Up to the Challenge

By: CAP Central Staff
April 2017

Community Colleges Expand Access to College-Level Courses

A new report from the California Acceleration Project features community colleges that have transformed their policies to enable the majority of students to bypass remediation and begin directly in college-level courses. Up the the Challenge: Community Colleges Expand Access to College-Level Courses features student stories and success data from Cuyamaca College, College of the Canyons, Las Positas College, Solano College, Skyline College, and Sacramento City College. 

The colleges featured in Up to the Challenge used high school grades to place students into English and math courses, instead of their prior practice of relying almost exclusively on standardized tests. They also replaced traditional remedial courses with corequisite models that enable students to begin directly in transferable college-level courses with 2 or 3 units of additional support. The result? Immediate and dramatic increases in student completion of college-level English and math, a critical early momentum point toward degrees and transfer. 
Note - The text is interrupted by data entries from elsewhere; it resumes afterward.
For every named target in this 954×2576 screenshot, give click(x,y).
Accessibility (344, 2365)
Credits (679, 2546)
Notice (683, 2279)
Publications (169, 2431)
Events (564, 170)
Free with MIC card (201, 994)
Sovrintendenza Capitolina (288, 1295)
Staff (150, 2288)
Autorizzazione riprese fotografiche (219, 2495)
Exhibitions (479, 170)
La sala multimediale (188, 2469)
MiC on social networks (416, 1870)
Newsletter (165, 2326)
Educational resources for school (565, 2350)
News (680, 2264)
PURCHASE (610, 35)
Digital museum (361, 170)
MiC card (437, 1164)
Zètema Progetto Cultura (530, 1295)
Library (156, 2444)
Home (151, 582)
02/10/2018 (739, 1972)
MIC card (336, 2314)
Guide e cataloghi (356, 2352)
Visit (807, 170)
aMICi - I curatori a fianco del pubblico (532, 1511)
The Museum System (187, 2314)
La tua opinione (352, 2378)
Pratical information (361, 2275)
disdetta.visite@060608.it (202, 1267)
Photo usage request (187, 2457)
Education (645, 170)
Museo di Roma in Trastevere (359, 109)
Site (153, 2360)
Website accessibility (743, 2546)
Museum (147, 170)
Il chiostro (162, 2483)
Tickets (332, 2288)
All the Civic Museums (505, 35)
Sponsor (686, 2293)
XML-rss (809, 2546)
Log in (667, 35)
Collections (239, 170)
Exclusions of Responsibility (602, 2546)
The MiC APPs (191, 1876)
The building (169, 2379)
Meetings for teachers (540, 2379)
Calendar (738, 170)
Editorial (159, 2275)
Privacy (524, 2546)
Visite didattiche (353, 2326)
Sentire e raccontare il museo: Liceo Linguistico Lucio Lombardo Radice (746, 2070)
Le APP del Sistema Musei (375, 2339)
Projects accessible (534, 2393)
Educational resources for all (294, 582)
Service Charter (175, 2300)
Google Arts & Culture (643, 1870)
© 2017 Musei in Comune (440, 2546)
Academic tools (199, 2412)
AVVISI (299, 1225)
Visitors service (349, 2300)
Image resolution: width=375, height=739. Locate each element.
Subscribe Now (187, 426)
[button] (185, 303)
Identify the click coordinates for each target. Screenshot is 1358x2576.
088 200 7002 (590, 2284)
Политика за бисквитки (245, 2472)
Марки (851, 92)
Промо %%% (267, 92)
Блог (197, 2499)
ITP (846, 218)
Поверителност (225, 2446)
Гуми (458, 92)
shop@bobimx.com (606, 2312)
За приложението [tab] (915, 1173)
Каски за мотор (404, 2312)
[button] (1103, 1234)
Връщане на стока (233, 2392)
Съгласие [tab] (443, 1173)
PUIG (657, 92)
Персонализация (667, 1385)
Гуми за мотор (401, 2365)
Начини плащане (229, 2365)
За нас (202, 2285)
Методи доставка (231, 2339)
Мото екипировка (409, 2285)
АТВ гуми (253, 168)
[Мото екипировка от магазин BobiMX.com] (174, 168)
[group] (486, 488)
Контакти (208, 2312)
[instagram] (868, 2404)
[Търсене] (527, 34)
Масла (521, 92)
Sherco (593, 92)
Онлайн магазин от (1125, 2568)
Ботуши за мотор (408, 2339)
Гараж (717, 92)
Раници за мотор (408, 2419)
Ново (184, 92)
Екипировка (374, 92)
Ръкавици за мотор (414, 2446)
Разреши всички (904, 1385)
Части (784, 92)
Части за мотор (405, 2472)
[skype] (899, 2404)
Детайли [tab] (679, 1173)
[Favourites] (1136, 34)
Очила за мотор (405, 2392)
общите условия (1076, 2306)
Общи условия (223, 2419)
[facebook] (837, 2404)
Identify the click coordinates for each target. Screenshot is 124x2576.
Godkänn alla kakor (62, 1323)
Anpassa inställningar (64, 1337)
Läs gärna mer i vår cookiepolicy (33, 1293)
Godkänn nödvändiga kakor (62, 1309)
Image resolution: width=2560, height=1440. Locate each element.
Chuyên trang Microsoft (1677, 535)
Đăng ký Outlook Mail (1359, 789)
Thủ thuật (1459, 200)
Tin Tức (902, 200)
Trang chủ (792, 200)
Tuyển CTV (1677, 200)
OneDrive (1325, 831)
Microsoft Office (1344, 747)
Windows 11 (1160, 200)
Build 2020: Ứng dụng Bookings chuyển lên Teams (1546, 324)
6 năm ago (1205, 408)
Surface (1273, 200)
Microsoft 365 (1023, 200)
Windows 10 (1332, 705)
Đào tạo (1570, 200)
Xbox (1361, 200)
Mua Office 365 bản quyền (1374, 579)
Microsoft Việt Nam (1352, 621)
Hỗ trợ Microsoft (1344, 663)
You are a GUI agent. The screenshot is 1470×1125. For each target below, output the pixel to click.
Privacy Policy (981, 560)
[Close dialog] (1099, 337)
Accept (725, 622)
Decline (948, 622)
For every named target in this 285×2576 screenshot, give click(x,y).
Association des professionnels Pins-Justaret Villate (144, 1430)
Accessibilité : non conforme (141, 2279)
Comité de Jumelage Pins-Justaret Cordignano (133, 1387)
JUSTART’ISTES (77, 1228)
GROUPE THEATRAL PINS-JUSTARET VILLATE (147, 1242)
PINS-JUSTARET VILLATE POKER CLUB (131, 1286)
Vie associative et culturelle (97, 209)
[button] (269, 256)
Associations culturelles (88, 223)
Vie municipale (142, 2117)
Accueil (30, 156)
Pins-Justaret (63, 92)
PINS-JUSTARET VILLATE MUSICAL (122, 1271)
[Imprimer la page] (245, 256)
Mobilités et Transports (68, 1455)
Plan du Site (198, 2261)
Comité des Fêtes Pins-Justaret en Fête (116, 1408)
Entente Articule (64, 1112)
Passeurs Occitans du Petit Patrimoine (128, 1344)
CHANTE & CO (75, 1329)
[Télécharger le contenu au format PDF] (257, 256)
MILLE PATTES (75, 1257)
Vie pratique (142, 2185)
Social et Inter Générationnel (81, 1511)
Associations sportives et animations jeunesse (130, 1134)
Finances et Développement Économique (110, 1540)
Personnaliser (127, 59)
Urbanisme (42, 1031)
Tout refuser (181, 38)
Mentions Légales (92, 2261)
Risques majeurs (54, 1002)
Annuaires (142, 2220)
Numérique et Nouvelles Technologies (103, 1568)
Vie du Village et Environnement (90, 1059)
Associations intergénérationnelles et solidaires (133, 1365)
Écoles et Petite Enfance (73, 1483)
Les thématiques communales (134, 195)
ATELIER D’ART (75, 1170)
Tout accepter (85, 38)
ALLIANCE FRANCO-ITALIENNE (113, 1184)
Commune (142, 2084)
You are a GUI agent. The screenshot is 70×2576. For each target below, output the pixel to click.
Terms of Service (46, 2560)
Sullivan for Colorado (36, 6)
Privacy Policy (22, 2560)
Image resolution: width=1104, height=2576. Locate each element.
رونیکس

Up to the Challenge features seven students who have benefited from these changes:

  • Andres Salazar came to College of the Canyons with a high school GPA of 4.0 and an A in Algebra II, but the Accuplacer test assigned him to Arithmetic, which would have meant two years of remedial courses before he could take Statistics, the math required for his music major. But because the college recognized his high school grades, he was able to begin directly in Statistics, where he earned an A.
  • Alex Arguello had been a C and D student in high school and almost didn’t graduate with his class. But through Solano College’s corequisite model, he was able to skip two semesters of remedial English, enroll in a college-level course with 3 hours of extra support, and earn a B in the class.

“Community community colleges working with CAP and the Multiple Measures Assessment Project are dramatically increasing students’ access to college English and math while maintaining the same course expectations,” write CAP Co-Founders Katie Hern and Myra Snell in the preface to Up to the Challenge. “And students are proving they can handle meaningful college-level work.”